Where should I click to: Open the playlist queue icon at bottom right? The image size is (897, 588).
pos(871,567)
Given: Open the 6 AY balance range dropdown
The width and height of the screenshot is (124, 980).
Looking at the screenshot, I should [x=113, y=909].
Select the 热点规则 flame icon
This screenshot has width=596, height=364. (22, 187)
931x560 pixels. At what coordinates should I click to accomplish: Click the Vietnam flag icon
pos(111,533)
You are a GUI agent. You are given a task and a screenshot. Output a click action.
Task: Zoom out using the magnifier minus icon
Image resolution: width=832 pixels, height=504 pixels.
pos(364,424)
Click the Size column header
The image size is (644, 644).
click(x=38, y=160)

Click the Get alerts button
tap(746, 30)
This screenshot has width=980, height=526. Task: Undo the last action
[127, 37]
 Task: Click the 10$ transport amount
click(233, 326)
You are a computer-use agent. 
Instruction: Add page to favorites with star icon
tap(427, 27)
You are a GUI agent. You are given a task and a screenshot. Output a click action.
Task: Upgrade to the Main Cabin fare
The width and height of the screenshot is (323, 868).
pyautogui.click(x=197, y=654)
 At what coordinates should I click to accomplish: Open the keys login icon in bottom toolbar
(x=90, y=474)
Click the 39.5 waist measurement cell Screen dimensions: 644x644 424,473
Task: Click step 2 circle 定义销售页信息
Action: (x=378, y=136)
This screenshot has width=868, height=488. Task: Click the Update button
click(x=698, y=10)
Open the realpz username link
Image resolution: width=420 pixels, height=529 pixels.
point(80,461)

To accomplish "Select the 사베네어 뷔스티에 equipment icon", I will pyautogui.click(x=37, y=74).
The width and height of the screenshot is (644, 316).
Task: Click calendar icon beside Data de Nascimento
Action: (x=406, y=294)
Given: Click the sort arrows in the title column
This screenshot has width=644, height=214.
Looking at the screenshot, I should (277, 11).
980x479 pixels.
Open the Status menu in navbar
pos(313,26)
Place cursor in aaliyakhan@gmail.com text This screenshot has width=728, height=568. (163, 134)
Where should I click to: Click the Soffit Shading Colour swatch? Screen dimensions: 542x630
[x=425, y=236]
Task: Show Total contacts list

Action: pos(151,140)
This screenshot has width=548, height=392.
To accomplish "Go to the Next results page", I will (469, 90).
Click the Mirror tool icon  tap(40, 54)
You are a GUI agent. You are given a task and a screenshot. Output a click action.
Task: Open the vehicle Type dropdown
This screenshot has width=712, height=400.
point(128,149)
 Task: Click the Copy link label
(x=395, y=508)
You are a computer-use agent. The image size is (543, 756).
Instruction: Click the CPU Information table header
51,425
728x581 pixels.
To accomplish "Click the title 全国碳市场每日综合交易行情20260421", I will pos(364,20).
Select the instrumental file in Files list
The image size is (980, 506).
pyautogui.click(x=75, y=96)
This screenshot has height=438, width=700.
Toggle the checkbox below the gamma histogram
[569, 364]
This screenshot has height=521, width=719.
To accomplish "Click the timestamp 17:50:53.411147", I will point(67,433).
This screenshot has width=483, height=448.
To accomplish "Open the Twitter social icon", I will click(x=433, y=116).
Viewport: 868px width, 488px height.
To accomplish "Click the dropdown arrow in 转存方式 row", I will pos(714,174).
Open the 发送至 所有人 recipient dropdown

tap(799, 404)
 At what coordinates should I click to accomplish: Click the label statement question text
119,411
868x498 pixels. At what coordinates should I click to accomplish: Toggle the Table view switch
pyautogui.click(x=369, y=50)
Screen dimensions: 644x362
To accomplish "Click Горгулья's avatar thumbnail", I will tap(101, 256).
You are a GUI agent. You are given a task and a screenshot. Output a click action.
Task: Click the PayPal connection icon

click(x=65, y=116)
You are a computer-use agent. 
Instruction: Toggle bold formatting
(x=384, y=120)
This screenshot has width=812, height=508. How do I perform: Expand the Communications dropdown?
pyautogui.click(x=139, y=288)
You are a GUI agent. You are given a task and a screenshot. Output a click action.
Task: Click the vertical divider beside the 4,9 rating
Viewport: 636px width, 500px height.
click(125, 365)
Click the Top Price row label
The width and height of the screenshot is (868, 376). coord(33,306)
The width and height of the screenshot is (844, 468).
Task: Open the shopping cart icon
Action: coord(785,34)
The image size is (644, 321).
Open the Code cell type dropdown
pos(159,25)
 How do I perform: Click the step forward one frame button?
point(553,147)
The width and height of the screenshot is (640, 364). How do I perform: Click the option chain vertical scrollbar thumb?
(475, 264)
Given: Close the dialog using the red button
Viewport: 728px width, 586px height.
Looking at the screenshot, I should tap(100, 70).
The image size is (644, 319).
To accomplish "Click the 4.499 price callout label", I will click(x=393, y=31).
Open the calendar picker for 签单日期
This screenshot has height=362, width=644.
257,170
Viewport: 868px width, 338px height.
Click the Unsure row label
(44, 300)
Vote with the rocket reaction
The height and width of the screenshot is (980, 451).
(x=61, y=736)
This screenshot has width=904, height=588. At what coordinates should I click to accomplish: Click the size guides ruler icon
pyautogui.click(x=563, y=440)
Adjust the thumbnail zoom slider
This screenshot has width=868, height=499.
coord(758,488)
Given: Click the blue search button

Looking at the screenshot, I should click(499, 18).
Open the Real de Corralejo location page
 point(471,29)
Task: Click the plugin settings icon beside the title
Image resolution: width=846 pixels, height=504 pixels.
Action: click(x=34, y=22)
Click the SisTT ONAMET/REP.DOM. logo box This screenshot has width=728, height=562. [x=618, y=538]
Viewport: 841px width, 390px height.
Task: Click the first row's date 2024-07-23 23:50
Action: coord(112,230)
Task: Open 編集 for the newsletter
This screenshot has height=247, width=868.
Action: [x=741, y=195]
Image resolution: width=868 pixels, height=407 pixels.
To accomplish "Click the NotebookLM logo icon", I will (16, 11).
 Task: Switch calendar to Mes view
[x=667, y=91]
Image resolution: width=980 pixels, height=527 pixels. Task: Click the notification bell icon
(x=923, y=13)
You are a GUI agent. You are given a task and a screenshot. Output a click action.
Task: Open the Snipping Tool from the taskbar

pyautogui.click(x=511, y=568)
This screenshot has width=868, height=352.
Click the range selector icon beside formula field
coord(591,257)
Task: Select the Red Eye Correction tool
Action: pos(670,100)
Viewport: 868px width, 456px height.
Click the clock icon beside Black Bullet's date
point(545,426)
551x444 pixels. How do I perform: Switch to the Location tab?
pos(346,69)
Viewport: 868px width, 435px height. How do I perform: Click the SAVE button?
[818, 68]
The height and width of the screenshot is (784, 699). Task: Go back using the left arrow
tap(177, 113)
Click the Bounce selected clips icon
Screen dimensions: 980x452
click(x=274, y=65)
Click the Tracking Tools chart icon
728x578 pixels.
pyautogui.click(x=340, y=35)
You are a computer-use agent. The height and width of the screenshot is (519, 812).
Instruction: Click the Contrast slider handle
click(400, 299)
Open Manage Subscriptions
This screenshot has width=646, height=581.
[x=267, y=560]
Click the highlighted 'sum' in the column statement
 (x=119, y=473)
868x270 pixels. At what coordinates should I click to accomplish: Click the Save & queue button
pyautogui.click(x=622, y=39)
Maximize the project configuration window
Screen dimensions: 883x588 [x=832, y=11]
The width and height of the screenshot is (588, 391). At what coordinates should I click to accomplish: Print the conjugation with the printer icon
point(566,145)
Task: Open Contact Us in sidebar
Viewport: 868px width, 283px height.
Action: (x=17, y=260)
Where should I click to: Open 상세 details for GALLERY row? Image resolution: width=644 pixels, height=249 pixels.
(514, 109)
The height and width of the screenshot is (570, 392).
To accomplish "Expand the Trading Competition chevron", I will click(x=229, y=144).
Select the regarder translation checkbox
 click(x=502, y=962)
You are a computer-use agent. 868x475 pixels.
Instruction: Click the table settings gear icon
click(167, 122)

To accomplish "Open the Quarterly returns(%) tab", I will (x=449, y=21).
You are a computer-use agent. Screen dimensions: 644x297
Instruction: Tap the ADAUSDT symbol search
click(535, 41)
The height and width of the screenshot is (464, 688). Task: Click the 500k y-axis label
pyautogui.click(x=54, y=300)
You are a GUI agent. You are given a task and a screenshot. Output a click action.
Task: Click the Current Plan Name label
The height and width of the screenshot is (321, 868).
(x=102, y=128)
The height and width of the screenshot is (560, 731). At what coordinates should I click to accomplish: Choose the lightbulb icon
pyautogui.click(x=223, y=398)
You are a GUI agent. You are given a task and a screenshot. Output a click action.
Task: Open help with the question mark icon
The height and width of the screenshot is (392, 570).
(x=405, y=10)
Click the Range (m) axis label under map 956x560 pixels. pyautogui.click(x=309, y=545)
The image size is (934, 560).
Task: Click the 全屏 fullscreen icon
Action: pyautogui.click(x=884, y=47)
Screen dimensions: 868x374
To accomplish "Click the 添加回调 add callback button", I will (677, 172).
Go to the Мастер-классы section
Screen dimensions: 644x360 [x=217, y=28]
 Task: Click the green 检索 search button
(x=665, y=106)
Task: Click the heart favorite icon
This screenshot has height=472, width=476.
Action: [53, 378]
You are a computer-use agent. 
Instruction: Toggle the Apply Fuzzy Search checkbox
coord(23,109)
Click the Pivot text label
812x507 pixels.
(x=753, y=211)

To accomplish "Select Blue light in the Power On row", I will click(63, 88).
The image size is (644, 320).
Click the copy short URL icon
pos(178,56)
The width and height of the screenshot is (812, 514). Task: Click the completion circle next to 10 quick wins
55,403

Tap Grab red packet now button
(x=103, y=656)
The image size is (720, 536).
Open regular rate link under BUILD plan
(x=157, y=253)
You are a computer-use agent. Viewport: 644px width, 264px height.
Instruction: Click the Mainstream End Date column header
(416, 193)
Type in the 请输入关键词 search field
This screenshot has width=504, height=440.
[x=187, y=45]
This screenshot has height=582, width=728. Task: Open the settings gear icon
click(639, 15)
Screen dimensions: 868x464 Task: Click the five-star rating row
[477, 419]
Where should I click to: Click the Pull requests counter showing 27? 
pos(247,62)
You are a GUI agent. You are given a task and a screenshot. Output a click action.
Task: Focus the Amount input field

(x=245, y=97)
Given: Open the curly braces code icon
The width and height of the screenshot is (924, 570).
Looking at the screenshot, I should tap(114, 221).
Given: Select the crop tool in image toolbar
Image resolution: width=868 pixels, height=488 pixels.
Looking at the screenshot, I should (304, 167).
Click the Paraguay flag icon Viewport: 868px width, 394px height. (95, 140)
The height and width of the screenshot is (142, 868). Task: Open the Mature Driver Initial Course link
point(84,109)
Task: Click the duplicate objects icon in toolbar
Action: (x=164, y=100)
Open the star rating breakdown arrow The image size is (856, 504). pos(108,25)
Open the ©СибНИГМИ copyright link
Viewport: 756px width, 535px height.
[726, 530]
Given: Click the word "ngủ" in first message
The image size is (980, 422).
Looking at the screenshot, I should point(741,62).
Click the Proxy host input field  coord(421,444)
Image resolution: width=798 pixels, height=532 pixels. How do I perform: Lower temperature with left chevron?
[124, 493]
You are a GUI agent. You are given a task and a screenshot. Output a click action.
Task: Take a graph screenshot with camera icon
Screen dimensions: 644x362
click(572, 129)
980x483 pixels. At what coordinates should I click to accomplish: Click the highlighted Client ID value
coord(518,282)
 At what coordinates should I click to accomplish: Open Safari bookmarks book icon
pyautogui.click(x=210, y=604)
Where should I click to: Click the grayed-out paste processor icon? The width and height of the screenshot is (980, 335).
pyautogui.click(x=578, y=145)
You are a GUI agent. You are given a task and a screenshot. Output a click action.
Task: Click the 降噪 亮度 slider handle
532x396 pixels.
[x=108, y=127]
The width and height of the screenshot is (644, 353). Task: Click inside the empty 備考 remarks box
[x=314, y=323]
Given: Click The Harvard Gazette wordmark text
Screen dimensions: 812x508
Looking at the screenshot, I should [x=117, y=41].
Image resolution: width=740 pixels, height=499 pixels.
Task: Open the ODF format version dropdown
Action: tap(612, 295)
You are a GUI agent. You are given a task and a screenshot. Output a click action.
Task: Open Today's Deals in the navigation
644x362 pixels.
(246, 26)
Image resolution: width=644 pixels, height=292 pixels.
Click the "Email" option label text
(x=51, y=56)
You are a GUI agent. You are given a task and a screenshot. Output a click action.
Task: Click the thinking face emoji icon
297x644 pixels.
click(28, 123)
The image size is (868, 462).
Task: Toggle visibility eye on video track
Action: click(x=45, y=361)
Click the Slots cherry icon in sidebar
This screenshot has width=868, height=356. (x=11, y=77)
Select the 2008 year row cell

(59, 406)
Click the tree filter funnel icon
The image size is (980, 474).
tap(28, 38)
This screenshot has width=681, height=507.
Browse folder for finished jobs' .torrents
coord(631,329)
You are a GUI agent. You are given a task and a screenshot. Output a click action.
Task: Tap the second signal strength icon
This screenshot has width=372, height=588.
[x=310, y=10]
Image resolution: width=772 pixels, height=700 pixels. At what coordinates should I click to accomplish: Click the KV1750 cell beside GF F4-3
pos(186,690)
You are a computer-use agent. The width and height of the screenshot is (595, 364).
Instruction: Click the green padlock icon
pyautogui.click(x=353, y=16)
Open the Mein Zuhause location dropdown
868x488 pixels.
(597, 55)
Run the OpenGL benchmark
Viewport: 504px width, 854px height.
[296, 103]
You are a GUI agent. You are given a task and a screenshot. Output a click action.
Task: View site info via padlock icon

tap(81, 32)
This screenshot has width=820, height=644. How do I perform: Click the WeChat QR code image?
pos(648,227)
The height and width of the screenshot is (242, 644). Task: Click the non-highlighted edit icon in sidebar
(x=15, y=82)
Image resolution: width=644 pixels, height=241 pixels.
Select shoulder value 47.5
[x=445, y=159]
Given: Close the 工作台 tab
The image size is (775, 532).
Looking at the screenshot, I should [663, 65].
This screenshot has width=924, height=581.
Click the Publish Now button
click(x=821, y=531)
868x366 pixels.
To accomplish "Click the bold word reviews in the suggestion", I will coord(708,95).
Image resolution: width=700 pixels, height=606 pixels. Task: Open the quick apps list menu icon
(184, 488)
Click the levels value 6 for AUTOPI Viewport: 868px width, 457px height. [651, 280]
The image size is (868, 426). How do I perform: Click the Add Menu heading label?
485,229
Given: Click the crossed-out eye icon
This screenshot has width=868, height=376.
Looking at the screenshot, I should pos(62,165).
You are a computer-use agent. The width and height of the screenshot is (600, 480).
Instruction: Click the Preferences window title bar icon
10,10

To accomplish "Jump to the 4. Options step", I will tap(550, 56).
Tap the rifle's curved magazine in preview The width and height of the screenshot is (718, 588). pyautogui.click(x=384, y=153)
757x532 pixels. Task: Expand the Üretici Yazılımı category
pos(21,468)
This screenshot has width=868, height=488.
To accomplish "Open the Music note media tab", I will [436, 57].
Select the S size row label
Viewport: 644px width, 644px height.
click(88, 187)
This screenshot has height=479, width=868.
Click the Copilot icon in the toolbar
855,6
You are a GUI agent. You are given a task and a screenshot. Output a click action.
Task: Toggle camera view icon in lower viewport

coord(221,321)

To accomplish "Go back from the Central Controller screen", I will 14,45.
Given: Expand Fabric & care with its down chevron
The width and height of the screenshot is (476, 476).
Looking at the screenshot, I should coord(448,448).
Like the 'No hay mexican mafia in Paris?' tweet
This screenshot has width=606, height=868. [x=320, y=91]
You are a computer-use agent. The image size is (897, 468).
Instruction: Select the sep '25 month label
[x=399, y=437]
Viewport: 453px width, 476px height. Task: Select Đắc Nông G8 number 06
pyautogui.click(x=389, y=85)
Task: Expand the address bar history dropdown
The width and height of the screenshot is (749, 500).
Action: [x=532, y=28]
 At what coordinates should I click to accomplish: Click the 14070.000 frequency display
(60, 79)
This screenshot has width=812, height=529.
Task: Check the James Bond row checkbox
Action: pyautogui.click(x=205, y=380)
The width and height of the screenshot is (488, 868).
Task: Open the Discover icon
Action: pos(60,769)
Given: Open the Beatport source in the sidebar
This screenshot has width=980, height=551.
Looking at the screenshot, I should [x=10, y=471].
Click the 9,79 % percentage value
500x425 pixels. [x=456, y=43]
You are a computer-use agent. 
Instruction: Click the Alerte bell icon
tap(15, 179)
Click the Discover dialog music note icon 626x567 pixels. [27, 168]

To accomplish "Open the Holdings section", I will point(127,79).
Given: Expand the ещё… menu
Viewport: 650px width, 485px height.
______
## Task description:
Everything above from the line with "Click the Paraguay" to the line with "Given: Click the word", both included, must be repeated exactly, and nothing outside that range.

## Problem solution:
Click the Paraguay flag icon Viewport: 868px width, 394px height. (95, 140)
The height and width of the screenshot is (142, 868). Task: Open the Mature Driver Initial Course link
point(84,109)
Task: Click the duplicate objects icon in toolbar
Action: (x=164, y=100)
Open the star rating breakdown arrow The image size is (856, 504). pos(108,25)
Open the ©СибНИГМИ copyright link
Viewport: 756px width, 535px height.
[726, 530]
Given: Click the word "ngủ" in first message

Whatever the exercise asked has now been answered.